Controversy around a new exhibition slated to open at London’s Barbican Centre on September 23rd keeps gathering momentum. To date, over 7,000 people have signed a petition asking for the cancellation of Exhibit B (2014), an installation by South African playwright, artist, and curator Brett Bailey, accusing it of being “racist.” The piece is touring from Edinburgh International Art Festival and features live performers, including a black man in a cage and a woman with shackles around her neck.

The renowned London arts center has responded to the pressure by releasing a statement penned by its Head of Theatre, Toni Rackling. “We appreciate that the work tackles controversial and sensitive issues,” writes Rackling“How successfully the production does this is of course, as with any artwork, subjective, and we can only seek to assure those who have signed the petition that the piece aims to empower and educate rather than exploit.”

“As an organization that presents an international program to a diverse audience I can state absolutely that neither the Barbican nor our partners in this project, Nitro and UK Arts International, would program a production that promoted racism in any way,” he continued.

Some Have Found This Explanation Insufficient

According to the Barbican website, Exhibit B “critiques the ‘human zoos’ and ethnographic displays that showed Africans as objects of scientific curiosity through the 19th and early 20th centuries.” But some have found this explanation insufficient. Artist, curator, and cofounder of Black Activists Rising Against Cuts, Zita Holbourne, wrote of the exhibition: “We don’t believe that in order to remind people of the horrors of racism, enslavement, apartheid and colonial rule it is necessary to place black people in cages and put them on display in an exhibition.

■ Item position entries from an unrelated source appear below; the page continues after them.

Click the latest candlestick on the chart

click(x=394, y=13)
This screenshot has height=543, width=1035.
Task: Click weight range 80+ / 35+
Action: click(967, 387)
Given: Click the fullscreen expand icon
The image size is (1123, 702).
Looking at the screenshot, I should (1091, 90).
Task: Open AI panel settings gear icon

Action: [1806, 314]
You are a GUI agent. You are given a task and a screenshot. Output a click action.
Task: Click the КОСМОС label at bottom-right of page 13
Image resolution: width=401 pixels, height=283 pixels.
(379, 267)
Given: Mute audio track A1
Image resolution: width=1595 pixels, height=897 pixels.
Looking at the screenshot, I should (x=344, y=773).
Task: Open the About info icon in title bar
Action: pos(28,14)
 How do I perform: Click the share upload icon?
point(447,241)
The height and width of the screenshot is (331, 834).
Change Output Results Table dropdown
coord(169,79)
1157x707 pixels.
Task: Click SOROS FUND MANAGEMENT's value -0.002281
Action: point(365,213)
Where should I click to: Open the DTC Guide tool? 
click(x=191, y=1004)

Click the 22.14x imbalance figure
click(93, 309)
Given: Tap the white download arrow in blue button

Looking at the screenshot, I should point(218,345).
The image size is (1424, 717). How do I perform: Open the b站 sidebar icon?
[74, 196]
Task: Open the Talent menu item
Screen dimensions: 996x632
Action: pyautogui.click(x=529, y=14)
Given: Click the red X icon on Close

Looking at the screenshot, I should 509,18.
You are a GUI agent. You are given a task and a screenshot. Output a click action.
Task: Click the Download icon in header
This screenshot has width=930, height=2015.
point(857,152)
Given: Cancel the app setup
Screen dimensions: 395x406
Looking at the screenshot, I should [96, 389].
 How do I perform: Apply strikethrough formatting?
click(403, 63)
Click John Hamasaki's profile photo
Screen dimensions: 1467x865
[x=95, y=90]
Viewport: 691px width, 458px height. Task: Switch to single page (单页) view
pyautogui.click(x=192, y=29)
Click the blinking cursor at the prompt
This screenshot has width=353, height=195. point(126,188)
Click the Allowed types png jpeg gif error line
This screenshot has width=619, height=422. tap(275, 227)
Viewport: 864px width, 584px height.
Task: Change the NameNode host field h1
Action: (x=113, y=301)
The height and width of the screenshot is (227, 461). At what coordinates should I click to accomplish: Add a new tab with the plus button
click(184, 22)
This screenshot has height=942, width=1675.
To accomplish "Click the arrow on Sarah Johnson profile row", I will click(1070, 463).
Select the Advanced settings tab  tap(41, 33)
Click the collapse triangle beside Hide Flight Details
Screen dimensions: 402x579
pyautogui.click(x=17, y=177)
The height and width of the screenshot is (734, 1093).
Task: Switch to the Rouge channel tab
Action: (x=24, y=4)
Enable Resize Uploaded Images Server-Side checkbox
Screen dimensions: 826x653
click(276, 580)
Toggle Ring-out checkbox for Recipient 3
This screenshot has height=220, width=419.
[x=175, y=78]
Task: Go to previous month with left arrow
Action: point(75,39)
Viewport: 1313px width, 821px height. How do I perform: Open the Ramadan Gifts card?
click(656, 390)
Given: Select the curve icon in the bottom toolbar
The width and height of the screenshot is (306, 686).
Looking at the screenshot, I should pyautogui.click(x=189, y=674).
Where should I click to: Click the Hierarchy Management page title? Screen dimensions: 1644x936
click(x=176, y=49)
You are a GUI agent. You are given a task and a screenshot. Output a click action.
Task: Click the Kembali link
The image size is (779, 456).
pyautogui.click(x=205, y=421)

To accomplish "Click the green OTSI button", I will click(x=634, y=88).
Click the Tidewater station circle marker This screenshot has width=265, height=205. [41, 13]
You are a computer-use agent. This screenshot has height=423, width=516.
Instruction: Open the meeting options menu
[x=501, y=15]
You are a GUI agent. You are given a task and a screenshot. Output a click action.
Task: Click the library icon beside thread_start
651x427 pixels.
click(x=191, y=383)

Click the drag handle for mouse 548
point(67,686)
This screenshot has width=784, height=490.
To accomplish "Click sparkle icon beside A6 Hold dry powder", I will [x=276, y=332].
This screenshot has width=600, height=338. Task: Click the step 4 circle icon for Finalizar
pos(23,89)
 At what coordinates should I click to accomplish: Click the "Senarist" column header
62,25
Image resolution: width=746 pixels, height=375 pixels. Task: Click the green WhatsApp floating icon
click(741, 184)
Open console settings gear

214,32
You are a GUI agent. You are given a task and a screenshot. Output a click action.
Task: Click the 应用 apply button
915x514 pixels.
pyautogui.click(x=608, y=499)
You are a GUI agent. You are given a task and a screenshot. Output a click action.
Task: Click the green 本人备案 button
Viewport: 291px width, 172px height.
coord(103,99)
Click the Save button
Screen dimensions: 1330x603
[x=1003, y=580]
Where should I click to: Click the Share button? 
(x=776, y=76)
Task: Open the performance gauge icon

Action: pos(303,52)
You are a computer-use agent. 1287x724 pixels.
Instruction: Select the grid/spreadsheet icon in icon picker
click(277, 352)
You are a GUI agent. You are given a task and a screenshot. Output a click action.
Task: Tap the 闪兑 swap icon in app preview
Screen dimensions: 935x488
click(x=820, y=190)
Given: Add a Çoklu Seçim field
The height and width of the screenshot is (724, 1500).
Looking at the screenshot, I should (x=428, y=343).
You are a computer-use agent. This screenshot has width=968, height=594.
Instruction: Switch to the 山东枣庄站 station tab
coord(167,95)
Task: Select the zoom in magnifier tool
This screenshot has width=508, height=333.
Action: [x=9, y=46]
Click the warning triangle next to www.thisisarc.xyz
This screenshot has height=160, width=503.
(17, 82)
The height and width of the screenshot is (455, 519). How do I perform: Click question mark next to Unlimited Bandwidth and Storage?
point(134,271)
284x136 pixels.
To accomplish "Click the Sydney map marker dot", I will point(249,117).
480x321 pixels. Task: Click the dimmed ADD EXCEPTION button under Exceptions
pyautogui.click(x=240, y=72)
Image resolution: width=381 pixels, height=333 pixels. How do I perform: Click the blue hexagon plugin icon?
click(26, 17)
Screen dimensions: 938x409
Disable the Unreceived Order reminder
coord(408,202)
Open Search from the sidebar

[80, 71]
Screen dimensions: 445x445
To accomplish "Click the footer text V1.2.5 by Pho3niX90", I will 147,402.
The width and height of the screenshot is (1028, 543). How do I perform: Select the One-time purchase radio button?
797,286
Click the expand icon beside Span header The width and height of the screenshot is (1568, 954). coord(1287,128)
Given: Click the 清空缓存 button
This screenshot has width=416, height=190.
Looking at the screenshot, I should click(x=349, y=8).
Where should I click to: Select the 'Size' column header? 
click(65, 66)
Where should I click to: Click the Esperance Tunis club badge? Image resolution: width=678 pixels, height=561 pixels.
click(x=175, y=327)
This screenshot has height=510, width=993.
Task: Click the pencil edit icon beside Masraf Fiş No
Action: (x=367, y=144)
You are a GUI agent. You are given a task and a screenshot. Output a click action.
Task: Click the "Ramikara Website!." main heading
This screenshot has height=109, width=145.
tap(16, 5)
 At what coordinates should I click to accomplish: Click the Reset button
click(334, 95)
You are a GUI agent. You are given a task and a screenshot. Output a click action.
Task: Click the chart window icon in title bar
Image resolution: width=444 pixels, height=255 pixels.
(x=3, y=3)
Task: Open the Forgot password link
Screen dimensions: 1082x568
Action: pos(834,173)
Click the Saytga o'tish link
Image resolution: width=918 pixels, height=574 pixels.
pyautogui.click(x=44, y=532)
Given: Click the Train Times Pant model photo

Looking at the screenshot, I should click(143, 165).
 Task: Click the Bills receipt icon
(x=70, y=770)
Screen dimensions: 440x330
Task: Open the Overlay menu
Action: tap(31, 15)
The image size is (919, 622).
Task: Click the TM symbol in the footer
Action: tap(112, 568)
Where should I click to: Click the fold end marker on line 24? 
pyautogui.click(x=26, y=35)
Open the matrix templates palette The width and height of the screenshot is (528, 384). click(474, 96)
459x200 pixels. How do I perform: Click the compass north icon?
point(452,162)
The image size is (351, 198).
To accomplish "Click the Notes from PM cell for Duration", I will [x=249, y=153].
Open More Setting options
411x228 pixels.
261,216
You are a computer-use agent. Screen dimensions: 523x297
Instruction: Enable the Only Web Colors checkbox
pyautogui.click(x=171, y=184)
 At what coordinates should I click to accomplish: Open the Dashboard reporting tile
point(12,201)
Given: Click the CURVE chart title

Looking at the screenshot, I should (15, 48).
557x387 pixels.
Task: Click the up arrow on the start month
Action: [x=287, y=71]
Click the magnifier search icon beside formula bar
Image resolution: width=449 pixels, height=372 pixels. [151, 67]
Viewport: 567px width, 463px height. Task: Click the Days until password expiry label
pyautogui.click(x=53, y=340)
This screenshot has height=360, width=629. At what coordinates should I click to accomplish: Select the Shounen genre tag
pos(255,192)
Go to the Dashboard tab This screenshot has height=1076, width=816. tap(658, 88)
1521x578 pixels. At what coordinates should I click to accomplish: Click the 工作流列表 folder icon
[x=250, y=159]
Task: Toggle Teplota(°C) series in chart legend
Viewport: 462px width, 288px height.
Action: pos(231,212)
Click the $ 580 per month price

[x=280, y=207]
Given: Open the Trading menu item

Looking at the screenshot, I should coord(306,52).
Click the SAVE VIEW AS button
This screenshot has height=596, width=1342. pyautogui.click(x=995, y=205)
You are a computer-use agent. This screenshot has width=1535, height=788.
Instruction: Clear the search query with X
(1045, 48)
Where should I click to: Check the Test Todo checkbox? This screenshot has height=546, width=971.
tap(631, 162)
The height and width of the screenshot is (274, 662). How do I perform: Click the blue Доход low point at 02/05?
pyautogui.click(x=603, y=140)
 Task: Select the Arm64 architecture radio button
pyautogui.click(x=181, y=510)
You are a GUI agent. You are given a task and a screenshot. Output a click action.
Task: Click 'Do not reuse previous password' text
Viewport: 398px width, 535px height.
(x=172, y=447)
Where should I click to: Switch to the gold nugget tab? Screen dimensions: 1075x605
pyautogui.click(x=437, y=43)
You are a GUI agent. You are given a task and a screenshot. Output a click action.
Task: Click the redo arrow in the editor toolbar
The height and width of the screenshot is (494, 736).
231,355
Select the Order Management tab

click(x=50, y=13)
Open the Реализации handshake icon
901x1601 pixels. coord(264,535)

This exhibition does nothing to promote race equality.”

Even some of its performers, which are cast locally at every stop of the tour, have expressed a growing unease with the project. A performer from Exhibit B’s recent run in Scotland told the Guardian‘s John O’ Mahony: “How do you know we are not entertaining people the same way the human zoos did? How can you be sure that it’s not just white people curious about seeing black people?” Some people have also taken issue with Bailey’s background—he is a white South African from an affluent family and grew up in the Apartheid years—deeming the artist unsuitably positioned to tackle such sensitive material.

The social outrage, however, contrasts with art critics’ responses, which are mainly positive, if a little shocked. “Unbearable and essential,” wrote Lyn Gardner at the Guardian. The Standard and the Times both gave the piece five-star reviews. The Barbican’s communications manager, Nick Adams echoed these sentiments, telling artnet News: “Previous performances of Exhibit B have attracted a diverse and politically engaged audience and it has been seen as a watershed work that provokes discussion about racism and the historical roots of prejudices.”